Bret leaned on the hitching rail, tapping the rasp against his palm, his expression that of a wary animal. "Yeah, Ed used to sell a lot of coke," he said at last. "Cindy told me."
I waited.
He picked his words slowly. "I don't think very many people knew this, so I wasn't going to spread it around, but Cindy used to be a working girl."
"A working girl?"
"Working girl is what they call it." He looked at me. "The ones who do it."
"Okay. So I'm naive. It's the last thing I'd ever have guessed about Cindy."
Cindy had been unmistakably part of the local Yuppie group. With her white BMW, her expensive show horse, and her fancy house on the cliff, she seemed completely removed from anything as sordid as turning tricks. I couldn't imagine her in a run-down massage parlor.
Bret nodded. "I know. I wouldn't have guessed, either. She told me one night when she was drunk. She made me promise to keep it a secret. Her name was Diamond." He shook his head. "Diamond. She told me she met Ed because he supplied the house she worked in with coke. She said he had some kind of a thing about whores-thought the idea was a turn-on." Bret shook his head some more. "Can you believe it? They started dating and then she moved into Ed's apartment with him. He used to drive her to work every evening and kiss her good-bye at the door."

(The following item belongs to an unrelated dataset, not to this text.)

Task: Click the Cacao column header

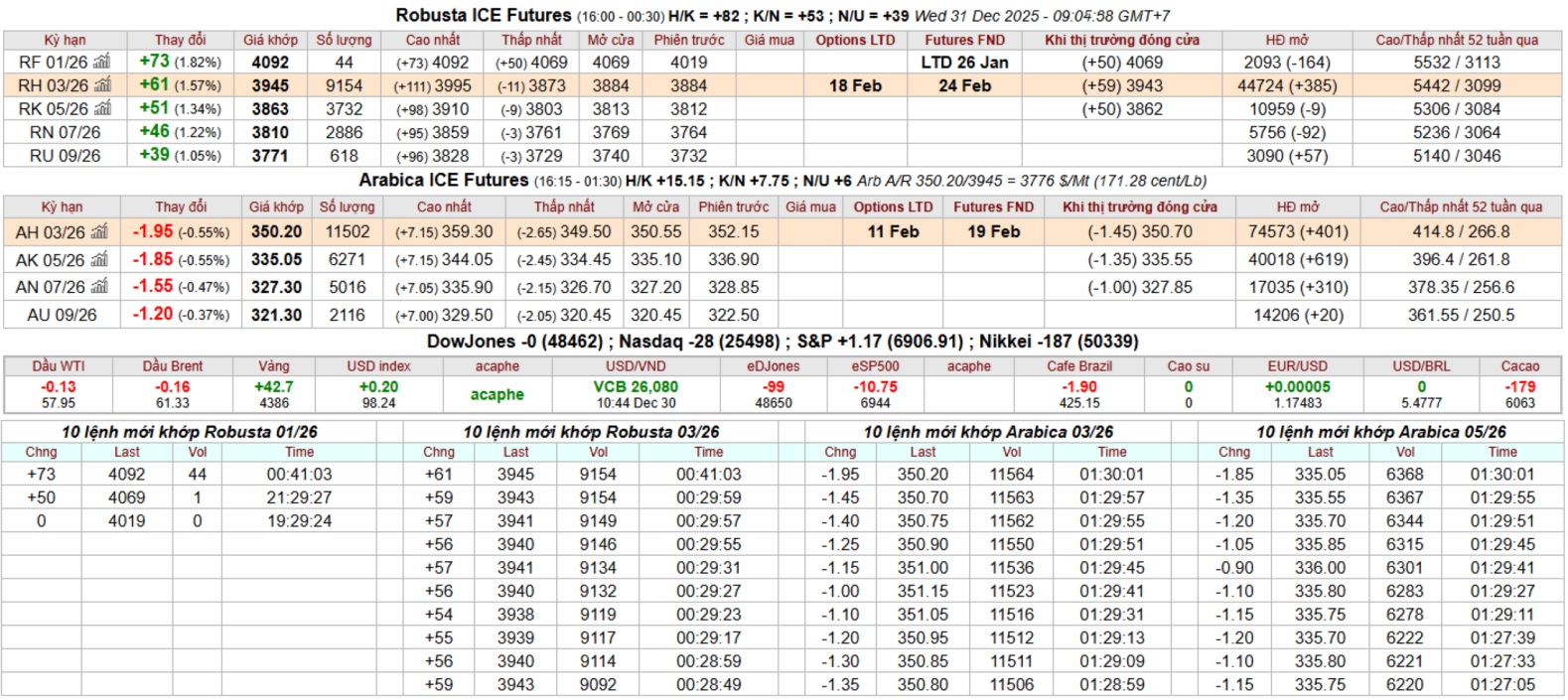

We both studied on that for a while. "Anyway, I guess they decided to get respectable and got married and bought that house. Cindy had a horse like she'd always wanted. She was pretty happy about it. I think she would have liked to forget her old life. But she couldn't exactly, because Ed was still selling coke."
"I don't get it. Why would Ed Whitney sell cocaine? I thought he had money from some big family trust fund."
"That's another thing most people don't know. Cindy told me that the trust fund money didn't kick in till he turned twenty-five, which was six months ago. Up until then, all his money came from ... uh, sales."
"Whoa. This is definitely stuff the cops should know."
Bret shrugged. "I figured they'd find it out for themselves. I also figured it was better to stay out of the whole thing."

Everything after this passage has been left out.